Unser gesamter Fachbereich ist der festen Überzeugung, dass das Wahlpflichtfach Mathematik ohne Ausnahme für jede Schülerin und jeden Schüler geeignet ist. Es hilft bestimmt, wenn man ein wenig Neugier und Begeisterungsfähigkeit mitbringt und offen ist für neue und unbekannte Sichtweisen und Sachverhalte. In der Regel findet der Unterricht in kleinen Kursen statt, sodass niemand Sorgen haben muss, nicht mitzukommen oder abgehängt zu werden. Wir werden authentische Mathematik kennenlernen und an vielen Stellen tief ins Thema einsteigen. Dies geschieht auf eine Art und Weise, die sicherstellt, dass alle Teilnehmenden mitgenommen werden.

============================================================

▸ **ARBEITSAUFTRAG A**:
Prüfen Sie, ob die folgenden Aussagen mit dem Text zum Wahlpflichtfach Mathematik übereinstimmen, und belegen Sie jede Entscheidung mit dem maßgeblichen Wortlaut: (i) Der Unterricht findet in der Regel in großen Kursen statt. (ii) Der Fachbereich hält das Fach ohne Ausnahme für jede Schülerin und jeden Schüler geeignet. (iii) Im Unterricht soll authentische Mathematik kennengelernt werden.
▸ **ARBEITSAUFTRAG B**:
Was hilft es laut dem Text zum Wahlpflichtfach Mathematik, mitzubringen?
▸ **ARBEITSAUFTRAG C**:
Führen Sie den Text zum Wahlpflichtfach Mathematik im Anschluss an seinen letzten Satz weiter.

============================================================

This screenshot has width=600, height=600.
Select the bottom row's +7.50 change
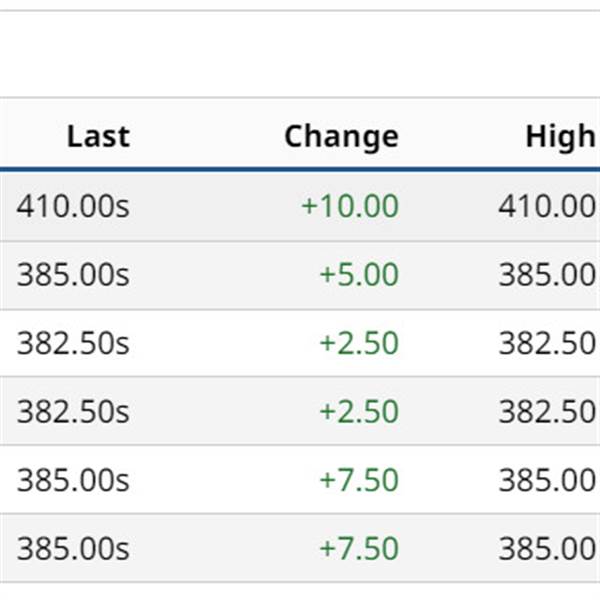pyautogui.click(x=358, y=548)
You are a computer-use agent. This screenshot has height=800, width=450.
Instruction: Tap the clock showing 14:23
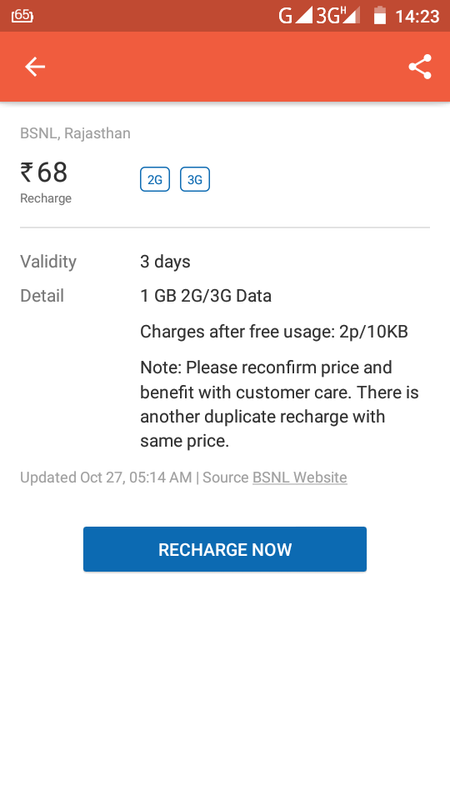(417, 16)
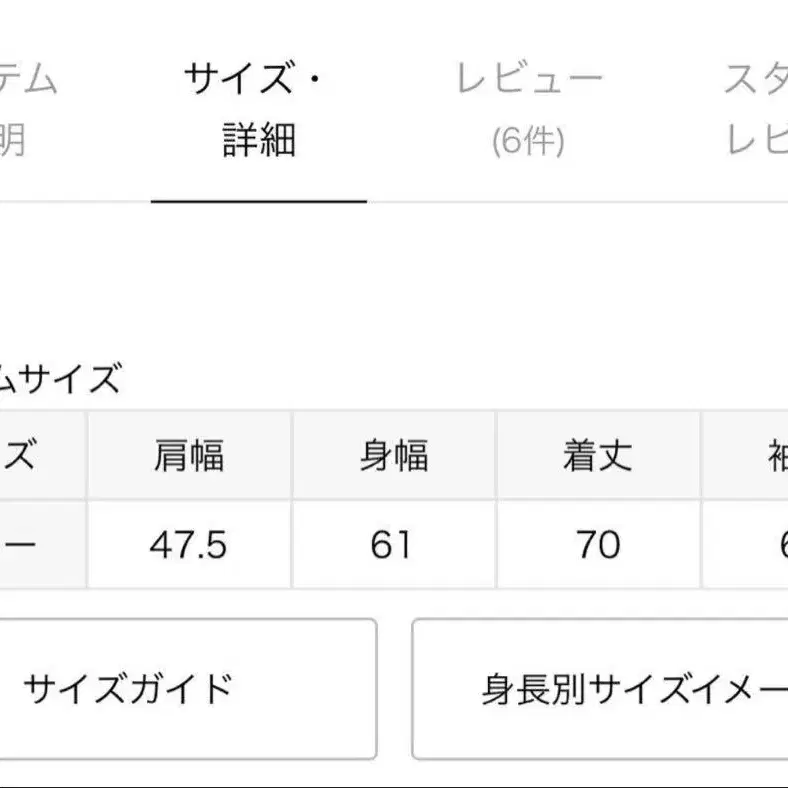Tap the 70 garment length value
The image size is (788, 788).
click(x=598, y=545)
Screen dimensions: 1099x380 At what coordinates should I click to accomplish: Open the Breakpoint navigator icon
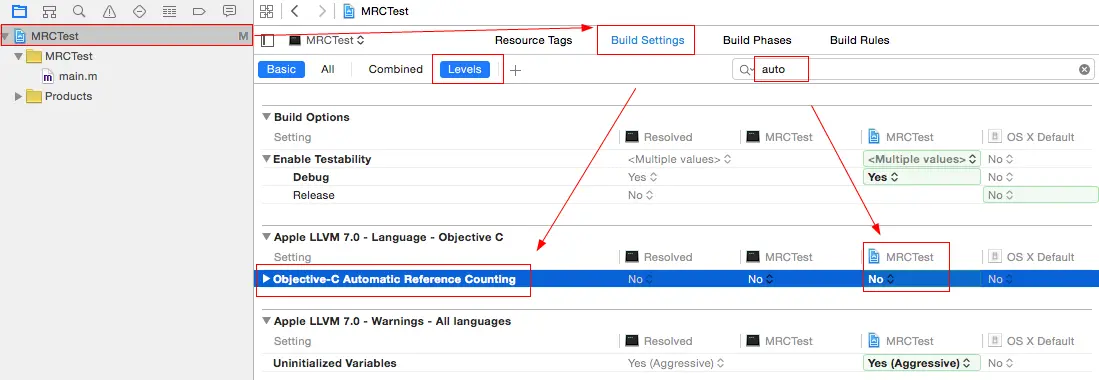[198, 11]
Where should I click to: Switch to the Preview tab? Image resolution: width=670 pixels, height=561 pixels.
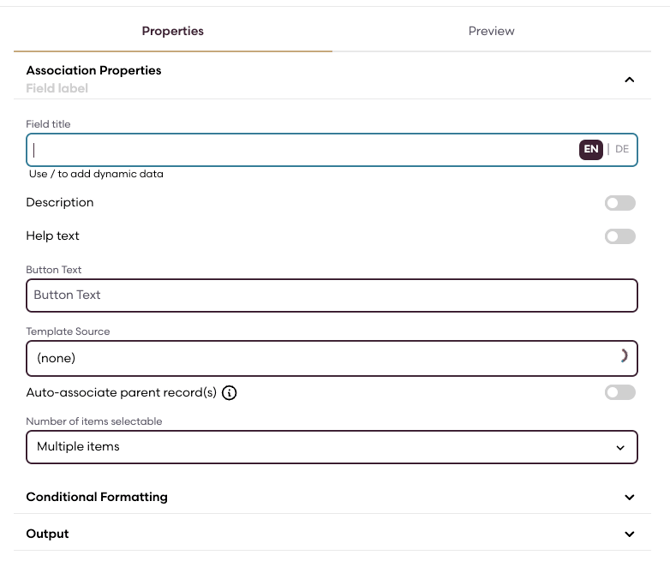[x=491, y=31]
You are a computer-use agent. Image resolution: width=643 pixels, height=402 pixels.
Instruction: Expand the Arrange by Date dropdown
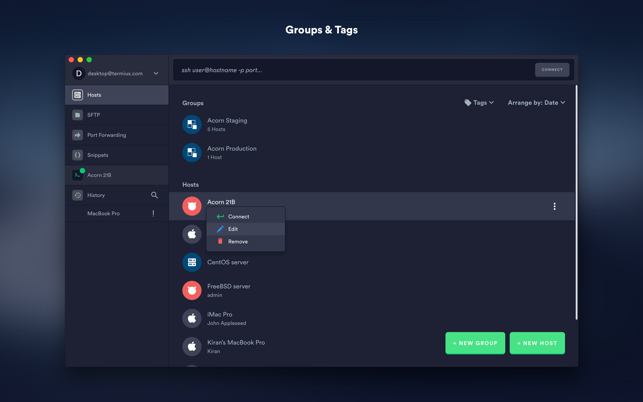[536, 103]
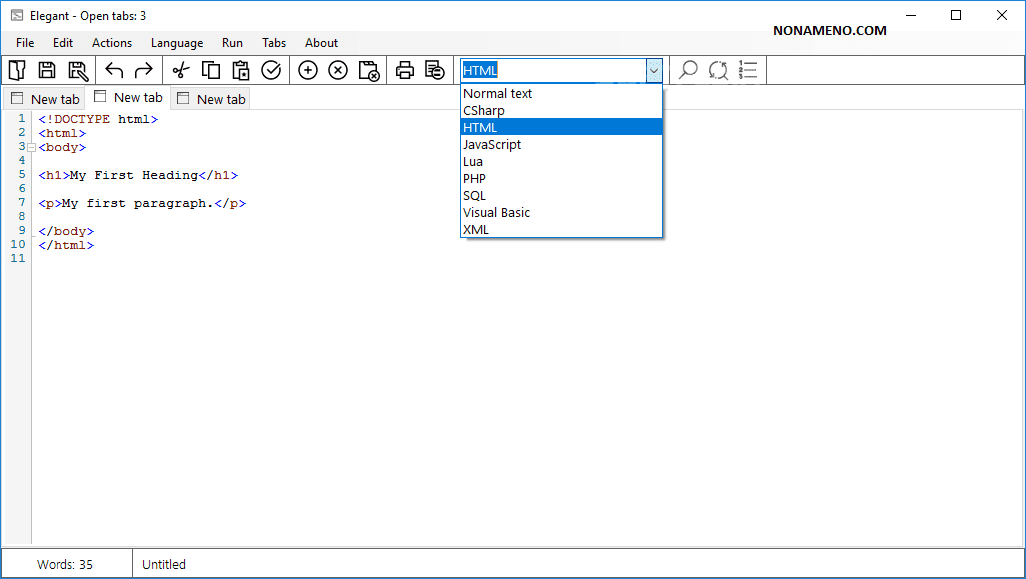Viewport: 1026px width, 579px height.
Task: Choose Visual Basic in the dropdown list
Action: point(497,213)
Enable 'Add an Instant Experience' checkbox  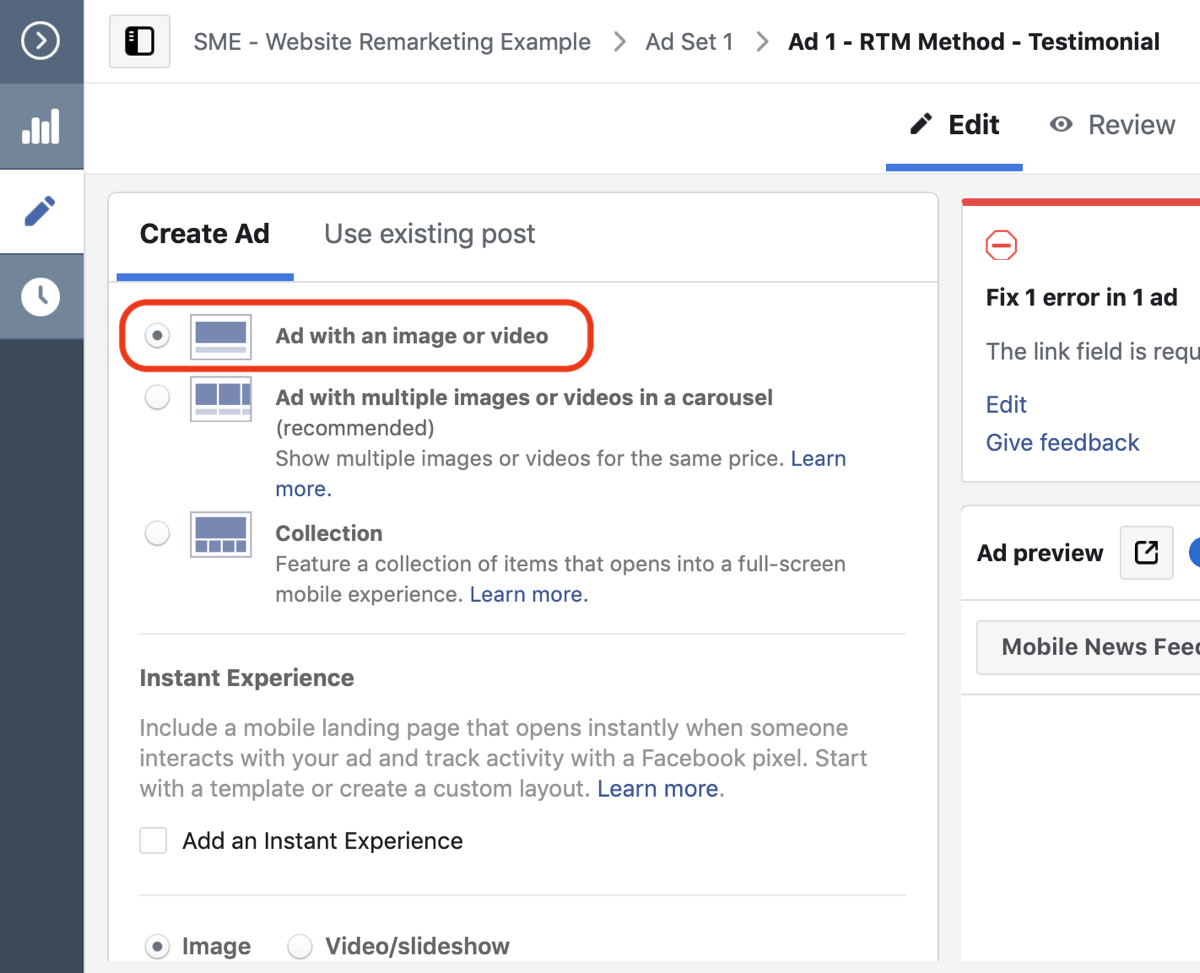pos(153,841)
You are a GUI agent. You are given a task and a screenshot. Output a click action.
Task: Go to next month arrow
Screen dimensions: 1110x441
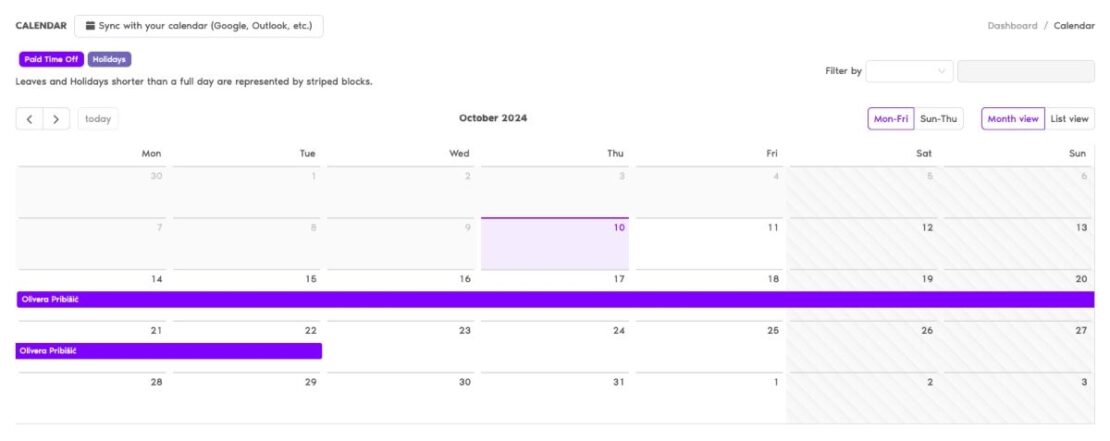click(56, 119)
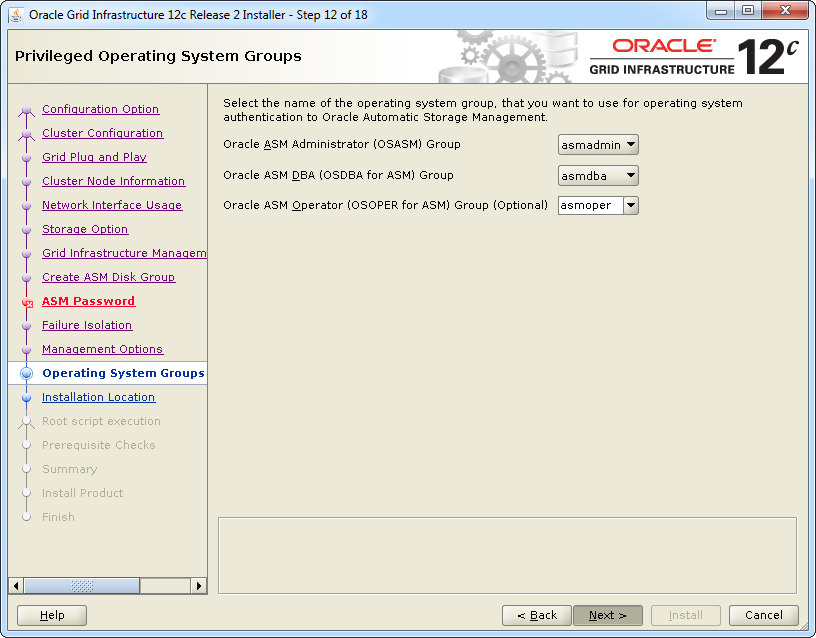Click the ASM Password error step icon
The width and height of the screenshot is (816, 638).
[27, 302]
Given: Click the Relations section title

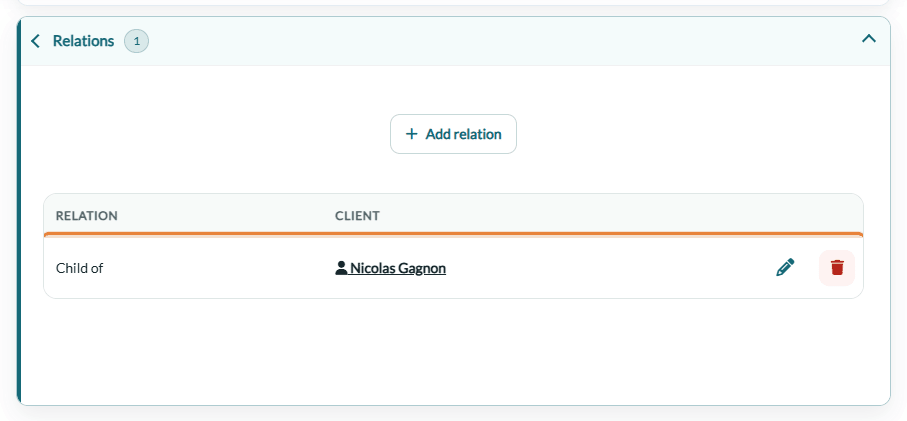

============================================================

▸ **ANTWORTBEREICH A**:
(i) Nein: „In der Regel findet der Unterricht in kleinen Kursen statt“
(ii) Ja: „dass das Wahlpflichtfach Mathematik ohne Ausnahme für jede Schülerin und jeden Schüler geeignet ist“
(iii) Ja: „Wir werden authentische Mathematik kennenlernen“

▸ **ANTWORTBEREICH B**:
Ein wenig Neugier und Begeisterungsfähigkeit sowie Offenheit für neue und unbekannte Sichtweisen und Sachverhalte.

▸ **ANTWORTBEREICH C**:
Die Schülerinnen und Schüler dieses Kurses haben die einmalige Möglichkeit, ein Gefühl für die Vielfalt von Mathematik zu erhalten und einen Blick hinter die „Kulissen der Schulmathematik zu werfen“. Ich bin mir sehr sicher, dass ein Teil der Begeisterung für das Fach auf die Teilnehmenden übertragen werden kann. Auch wenn wir am Ende der zwei Jahre vielleicht immer noch nicht genau sagen können, was Mathematik nun eigentlich ist, können wir ganz sicher auf vielfältige Art und Weise beantworten, warum Jede und Jeder diesen Wahlpflichtkurs wählen sollte

Wenn ich die Wahl hätte: Ich würde Mathematik wählen!